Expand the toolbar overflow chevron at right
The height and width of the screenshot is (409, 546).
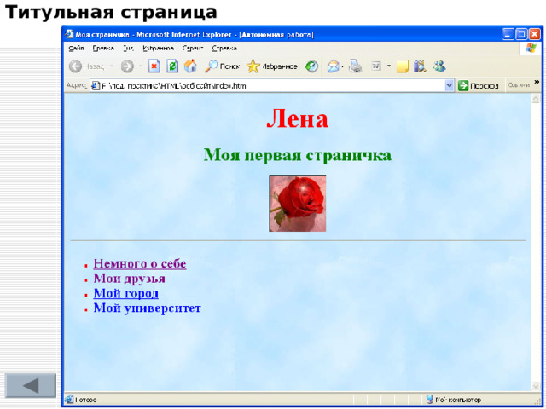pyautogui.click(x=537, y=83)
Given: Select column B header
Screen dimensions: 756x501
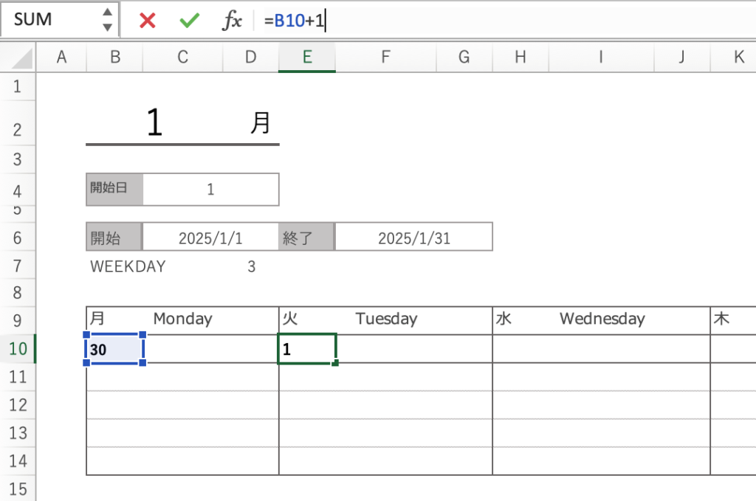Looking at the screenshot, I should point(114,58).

· · · · ·

GOAL OF THE EXERCISE - Every line from the one with "Given: Select column B header" through the last line of the listing above must be written out exactly, and no picture may appear.

WORKED SOLUTION -
Given: Select column B header
Screen dimensions: 756x501
Looking at the screenshot, I should point(114,58).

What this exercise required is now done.